Published:Monday | April 26, 2010 | 12:00 AM
Angella Bardowell, president of the Jamaica Pig Farmers' Association speaks with Dr Christopher Tufton, agriculture minister, during the organisation's inaugural ball at the Terra Nova All-Suite Hotel in St Andrew last Saturday night. - Contributed

From the very outset, the corporate affairs manager at Caribbean Broilers, Dr Keith Amiel declared that the event would be first-class, and so it was as members of the Jamaica Pig Farmers' Association gathered at the Terra Nova All-Suite Hotel in St Andrew on Saturday night for the inaugural ball of the seven-year old organisation.

But despite the elegance of the event, representatives of the association could not resist the opportunity to defend their profession and seek to win over more farmers to the lucrative pig-rearing industry. "We are not only earners of foreign exchange, but every year we save the country millions of dollars that would have been used to import meats," said Angella Bardowell, the president of the association.
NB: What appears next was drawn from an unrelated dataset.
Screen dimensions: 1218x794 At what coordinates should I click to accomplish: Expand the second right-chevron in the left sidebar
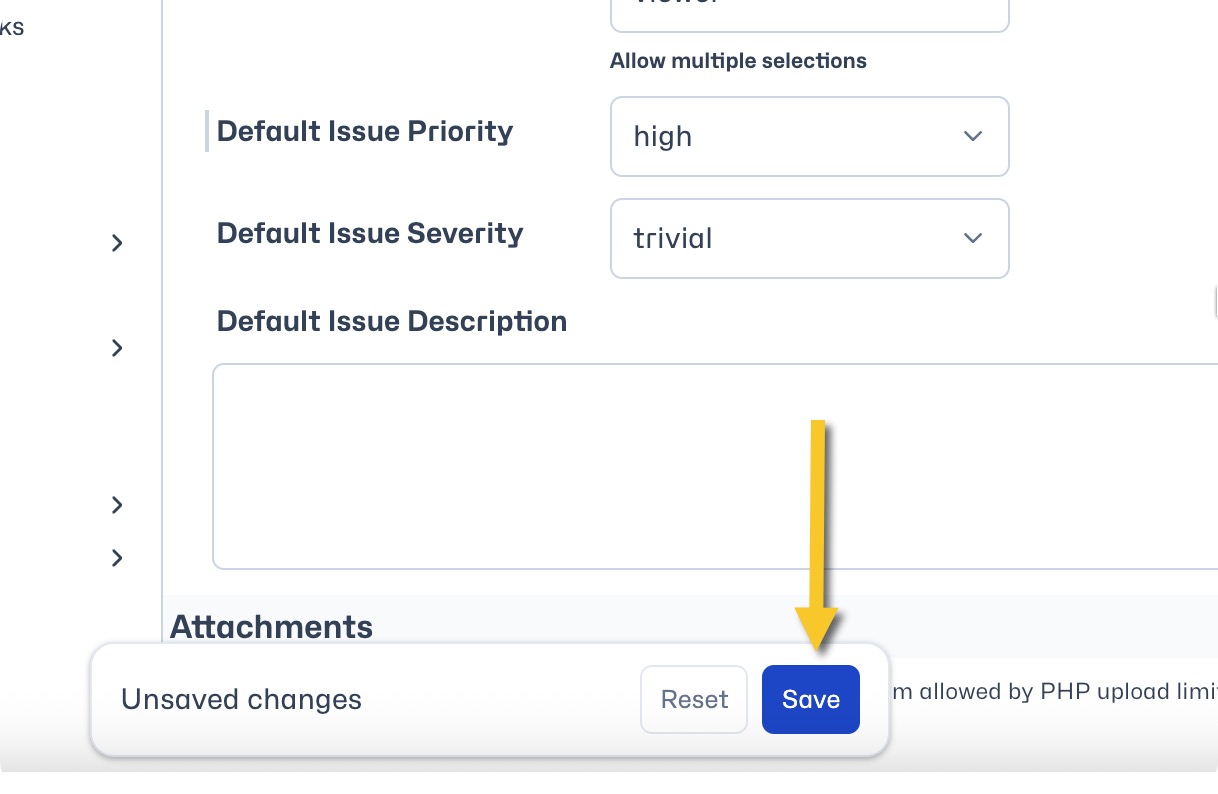pyautogui.click(x=117, y=348)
"We have to raise the image and change the perception," she added. "Farming, especially pig farming, is not a glamorous job but we have we have glamorous people in farming." Over the past few years, pork imports have been significantly reduced with Jamaican farmers now supplying 60 per cent of local demand.

Progress made

The agriculture minister, Dr Christopher Tufton, lauded the pig farmers association for the advancements it has made. Since the association was established in July 2002, its membership has increased to just over 500. But Tufton said there was more for the association to do since there were more than 6,000 pig farmers in Jamaica. "We need to be bullish. We need to tell our side of the story," he said.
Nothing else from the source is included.